Let’s begin with the concept of the insertion order. An insertion order, or “i/o” is the template contract between an advertising agency and a publication or a website. The name is a throwback to the days when ads were inserted into magazines or newspapers. The basic elements of the agreement are that for X dollars, the publications/website guarantees it will show the ad to Y people. Sometimes there’s an additional provision to the effect that if Y people don’t see the ad – if the website doesn’t deliver the traffic it promised – then the publication or website will have to make good later.
That makes sense when the entire arrangement is about showing people the ad. But what happens when VR enters the picture, and customers are interacting with it? How do you measure that? If you virtually sit and listen to Mr. McConaughey tell you about the amazing amenities of Cathay Pacific Business Class, that’s a much more comprehensive engagement than simply seeing an ad, even if you’re doing it for a virtual clip of ammo. Nobody’s ever done or measured anything like this? Do you charge the client for the amount of time they listen to the pitch? How do you verify it?
And how do you standardize all this? Do you develop some kind of standardized interaction framework for all VR environments? You know, do you sit and listen to a virtual character? Do you choose an option from a menu?
There’s also the question of liability. If a publisher runs an ad with a claim that’s false, the legal liability is almost always on the advertiser. It’s not considered the publisher’s responsibility to screen the ads it runs (and which generates much of its revenue) for accuracy. Conde Nast magazines (or Google) are not considered to be mini FTCs. Advertising and editorial are considered to be separate.

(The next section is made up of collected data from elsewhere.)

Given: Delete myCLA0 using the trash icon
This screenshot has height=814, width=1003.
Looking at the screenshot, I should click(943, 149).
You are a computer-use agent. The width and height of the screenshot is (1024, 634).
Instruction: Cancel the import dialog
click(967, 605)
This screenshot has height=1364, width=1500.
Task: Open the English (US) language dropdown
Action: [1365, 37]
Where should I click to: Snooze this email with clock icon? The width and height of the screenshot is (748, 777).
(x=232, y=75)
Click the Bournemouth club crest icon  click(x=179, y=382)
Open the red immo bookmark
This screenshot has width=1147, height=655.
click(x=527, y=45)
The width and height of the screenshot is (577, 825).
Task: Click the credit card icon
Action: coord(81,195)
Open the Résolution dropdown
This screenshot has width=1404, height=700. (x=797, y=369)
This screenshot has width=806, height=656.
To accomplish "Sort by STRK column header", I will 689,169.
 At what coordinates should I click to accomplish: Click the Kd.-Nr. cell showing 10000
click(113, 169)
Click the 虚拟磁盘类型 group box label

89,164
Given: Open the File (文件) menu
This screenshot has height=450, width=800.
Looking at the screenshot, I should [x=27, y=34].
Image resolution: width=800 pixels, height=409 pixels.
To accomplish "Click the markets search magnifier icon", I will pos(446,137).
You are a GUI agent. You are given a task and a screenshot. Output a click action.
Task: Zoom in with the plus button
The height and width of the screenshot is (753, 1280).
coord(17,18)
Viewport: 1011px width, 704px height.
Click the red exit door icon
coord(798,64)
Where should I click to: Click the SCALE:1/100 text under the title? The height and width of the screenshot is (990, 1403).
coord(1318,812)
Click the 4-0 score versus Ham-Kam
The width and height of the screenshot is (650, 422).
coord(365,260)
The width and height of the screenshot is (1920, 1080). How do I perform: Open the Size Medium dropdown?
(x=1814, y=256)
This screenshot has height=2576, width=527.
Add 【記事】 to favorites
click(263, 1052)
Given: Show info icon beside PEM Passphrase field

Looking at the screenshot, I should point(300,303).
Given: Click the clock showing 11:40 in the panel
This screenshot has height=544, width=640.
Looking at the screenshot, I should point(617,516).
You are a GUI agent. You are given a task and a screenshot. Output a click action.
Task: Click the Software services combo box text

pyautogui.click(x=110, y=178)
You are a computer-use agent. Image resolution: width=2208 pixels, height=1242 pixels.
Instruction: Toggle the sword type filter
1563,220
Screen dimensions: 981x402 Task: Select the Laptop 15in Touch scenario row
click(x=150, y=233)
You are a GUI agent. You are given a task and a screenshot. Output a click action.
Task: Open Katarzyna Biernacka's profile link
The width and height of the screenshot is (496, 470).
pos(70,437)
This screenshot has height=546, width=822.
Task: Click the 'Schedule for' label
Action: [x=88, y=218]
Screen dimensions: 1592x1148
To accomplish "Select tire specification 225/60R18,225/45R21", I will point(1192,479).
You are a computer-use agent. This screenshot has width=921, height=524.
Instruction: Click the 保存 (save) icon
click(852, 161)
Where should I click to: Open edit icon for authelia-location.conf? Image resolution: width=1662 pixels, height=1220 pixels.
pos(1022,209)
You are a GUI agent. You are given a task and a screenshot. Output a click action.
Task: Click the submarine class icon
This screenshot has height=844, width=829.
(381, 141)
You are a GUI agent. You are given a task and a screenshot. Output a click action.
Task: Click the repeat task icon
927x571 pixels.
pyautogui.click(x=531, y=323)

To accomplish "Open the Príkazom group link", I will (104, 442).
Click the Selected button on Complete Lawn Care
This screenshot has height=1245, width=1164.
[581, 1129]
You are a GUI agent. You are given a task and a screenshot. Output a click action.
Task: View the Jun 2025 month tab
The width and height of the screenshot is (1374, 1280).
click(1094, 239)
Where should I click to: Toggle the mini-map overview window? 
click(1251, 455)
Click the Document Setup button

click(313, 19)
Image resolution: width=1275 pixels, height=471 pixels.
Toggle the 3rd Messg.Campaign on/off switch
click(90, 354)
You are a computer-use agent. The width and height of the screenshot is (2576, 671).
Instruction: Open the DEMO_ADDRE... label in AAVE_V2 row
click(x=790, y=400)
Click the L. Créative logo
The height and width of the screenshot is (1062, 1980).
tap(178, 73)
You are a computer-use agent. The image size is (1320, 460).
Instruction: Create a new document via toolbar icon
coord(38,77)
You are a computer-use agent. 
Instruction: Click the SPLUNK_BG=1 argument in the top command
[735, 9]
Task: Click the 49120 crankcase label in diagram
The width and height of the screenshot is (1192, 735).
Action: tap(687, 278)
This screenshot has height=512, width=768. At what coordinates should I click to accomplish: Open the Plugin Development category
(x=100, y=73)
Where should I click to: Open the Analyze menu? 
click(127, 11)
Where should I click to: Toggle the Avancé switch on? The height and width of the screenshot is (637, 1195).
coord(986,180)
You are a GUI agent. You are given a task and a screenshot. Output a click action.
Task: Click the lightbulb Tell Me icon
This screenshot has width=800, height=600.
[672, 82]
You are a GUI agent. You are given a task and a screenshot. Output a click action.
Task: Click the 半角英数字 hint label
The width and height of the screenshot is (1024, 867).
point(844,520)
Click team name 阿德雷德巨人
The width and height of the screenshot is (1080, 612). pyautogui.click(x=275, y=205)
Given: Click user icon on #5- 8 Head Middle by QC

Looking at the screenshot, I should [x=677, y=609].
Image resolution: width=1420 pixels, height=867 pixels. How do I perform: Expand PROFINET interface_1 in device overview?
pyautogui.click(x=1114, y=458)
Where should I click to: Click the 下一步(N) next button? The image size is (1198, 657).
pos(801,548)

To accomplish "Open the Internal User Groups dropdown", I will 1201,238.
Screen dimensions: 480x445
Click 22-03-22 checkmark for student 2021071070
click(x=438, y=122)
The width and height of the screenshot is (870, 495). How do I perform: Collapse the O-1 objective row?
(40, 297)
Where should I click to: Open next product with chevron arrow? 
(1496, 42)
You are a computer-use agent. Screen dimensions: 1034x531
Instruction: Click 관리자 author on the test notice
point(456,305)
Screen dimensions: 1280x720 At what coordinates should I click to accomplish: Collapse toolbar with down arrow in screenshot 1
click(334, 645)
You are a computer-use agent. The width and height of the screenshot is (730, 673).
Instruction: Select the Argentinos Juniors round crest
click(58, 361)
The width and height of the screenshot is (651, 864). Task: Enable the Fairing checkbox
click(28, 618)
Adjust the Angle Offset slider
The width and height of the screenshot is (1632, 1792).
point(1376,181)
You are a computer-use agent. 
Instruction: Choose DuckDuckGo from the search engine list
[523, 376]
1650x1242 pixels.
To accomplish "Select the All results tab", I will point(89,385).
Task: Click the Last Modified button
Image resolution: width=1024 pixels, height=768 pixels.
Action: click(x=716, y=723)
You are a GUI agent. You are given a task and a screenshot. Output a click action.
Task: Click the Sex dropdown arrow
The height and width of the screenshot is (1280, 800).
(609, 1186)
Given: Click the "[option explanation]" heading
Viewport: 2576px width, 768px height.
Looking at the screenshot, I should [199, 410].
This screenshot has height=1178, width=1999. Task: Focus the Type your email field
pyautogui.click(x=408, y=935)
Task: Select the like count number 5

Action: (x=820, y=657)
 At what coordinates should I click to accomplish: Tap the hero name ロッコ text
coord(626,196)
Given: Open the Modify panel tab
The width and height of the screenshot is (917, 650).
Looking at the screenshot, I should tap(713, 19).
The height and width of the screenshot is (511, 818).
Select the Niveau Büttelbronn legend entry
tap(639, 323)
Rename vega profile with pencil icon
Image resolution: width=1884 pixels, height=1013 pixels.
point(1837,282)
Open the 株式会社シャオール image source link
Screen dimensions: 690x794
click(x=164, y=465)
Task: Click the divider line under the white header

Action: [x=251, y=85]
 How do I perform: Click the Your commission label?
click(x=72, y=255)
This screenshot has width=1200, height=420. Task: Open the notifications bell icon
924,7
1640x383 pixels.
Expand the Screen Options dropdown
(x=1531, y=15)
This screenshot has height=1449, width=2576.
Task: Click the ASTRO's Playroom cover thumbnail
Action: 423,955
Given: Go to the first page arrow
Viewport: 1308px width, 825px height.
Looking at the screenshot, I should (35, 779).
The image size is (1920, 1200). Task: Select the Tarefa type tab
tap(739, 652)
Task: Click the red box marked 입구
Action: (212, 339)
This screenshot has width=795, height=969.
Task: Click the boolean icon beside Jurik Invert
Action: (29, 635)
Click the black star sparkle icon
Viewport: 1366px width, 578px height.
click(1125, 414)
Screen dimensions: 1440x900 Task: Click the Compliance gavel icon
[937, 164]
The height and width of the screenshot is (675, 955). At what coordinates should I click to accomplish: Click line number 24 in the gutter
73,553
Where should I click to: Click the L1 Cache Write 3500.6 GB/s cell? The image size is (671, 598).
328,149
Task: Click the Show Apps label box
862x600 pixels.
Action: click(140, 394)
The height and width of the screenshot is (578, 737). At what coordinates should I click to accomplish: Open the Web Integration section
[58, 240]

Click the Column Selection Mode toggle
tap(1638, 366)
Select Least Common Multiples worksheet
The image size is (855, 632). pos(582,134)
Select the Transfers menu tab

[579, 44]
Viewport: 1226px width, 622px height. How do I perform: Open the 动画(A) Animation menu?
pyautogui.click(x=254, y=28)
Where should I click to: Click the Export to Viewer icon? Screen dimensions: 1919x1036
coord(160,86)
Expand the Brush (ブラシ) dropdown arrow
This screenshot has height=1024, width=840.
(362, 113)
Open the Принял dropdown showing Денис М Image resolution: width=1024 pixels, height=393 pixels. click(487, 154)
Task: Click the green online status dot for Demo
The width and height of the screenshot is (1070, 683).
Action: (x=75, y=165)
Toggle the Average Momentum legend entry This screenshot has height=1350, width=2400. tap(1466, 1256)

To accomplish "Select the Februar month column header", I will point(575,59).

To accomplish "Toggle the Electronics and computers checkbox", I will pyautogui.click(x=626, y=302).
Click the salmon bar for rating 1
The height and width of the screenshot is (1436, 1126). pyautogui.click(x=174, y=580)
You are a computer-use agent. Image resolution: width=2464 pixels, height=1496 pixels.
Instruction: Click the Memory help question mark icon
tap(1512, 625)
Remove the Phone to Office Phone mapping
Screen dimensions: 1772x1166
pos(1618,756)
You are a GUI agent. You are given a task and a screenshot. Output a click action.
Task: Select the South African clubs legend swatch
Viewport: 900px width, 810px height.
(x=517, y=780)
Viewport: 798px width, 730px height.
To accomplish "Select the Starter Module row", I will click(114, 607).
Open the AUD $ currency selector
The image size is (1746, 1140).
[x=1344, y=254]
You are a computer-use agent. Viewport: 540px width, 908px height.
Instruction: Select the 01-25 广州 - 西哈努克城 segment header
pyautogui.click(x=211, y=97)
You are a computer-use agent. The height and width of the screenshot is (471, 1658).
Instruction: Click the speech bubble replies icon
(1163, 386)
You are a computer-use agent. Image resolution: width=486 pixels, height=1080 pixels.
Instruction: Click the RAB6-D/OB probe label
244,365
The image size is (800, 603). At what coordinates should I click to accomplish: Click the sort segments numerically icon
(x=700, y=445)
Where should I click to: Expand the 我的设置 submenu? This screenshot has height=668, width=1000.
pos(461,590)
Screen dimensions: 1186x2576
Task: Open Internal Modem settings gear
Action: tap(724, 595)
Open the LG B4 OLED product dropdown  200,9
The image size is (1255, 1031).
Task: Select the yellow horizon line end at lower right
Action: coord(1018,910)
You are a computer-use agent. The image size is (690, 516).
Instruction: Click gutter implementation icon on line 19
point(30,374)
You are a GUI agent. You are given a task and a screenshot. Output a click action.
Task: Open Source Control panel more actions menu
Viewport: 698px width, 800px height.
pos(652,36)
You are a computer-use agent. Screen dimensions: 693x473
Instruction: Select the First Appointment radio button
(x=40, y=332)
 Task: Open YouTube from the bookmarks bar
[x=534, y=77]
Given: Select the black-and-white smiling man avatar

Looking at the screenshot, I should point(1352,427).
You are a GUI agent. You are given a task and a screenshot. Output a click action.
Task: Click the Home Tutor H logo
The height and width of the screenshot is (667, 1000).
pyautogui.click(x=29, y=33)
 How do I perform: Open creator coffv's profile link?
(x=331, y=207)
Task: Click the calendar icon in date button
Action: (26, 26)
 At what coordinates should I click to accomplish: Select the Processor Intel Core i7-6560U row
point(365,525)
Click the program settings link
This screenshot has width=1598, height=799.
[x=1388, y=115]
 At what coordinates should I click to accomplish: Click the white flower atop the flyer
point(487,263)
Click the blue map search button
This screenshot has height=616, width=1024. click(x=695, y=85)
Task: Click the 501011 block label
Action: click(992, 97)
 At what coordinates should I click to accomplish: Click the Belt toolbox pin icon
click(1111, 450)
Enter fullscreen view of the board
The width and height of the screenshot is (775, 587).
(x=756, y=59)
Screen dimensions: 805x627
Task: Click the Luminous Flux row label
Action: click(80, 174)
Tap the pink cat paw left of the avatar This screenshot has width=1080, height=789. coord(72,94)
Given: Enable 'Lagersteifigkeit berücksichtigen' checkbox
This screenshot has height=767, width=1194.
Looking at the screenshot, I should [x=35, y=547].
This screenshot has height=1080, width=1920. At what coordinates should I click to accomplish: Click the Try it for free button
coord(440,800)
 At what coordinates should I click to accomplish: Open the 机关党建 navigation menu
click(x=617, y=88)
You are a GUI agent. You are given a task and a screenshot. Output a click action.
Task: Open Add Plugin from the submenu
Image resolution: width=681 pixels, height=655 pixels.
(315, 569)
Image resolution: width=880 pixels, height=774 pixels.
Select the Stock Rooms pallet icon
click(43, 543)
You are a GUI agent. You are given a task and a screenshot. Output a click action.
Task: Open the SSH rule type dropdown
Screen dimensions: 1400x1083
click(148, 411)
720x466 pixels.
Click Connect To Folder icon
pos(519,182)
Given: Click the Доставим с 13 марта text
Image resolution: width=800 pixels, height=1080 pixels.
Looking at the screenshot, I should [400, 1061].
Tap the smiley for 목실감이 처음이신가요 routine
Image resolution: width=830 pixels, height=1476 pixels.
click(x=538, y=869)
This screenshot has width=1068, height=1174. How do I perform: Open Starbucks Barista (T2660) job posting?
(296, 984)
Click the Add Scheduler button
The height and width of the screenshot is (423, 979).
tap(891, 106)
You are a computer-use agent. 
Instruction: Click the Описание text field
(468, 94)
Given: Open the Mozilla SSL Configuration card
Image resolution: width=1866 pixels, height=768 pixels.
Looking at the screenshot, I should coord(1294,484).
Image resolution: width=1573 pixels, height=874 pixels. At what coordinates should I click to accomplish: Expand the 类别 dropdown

But what happens when the advertising content is integrated into the editorial itself? In other words, when Flo VR’s fully immersive, engaging ads are not grafted onto a game environment, or a distraction from it, but part of it? What does that do to the liability? If you are in the middle of an Avengers VR game, and you’re lying behind a berm with Scarlett Johansson as the Black Widow, blasting away at bad guys, and she suddenly starts talking to you about the disability insurance she needs, between rounds, whose liable when she turns out to be virtually defrauding you? When the insurance company goes bankrupt, or she virtually forgets to mention that it comes with a six-figure deductible?The game publisher? Marvel? Johansson herself? After all, as far as you can tell, she’s talking to you personally, if virtually.
In short, virtual reality is a textbook example of technology outstripping laws that were written, and intended, for a different era and a different set of capabilities. In the case of VR, it has happened very, very fast. When railroads, for instance, were expanding in the US, and the law was being developed to keep up with it, the process took decades. There was plenty of time. In this case, however, VR technology has exploded, as has the funding behind the companies creating it.
Which means that what we’re dealing with here, and this embryonic stage, is a legal landscape where strategy includes both what’s happening today, and what might happen tomorrow. In this way, VR law isn’t unlike strategic patent law. Good legal thinking should never happen in a vacuum anyway, but for the forseeable future, VR lawyering will need to include a healthy dose of strategic thinking, along with legal thinking. Seeing around corners seems to be part of the job.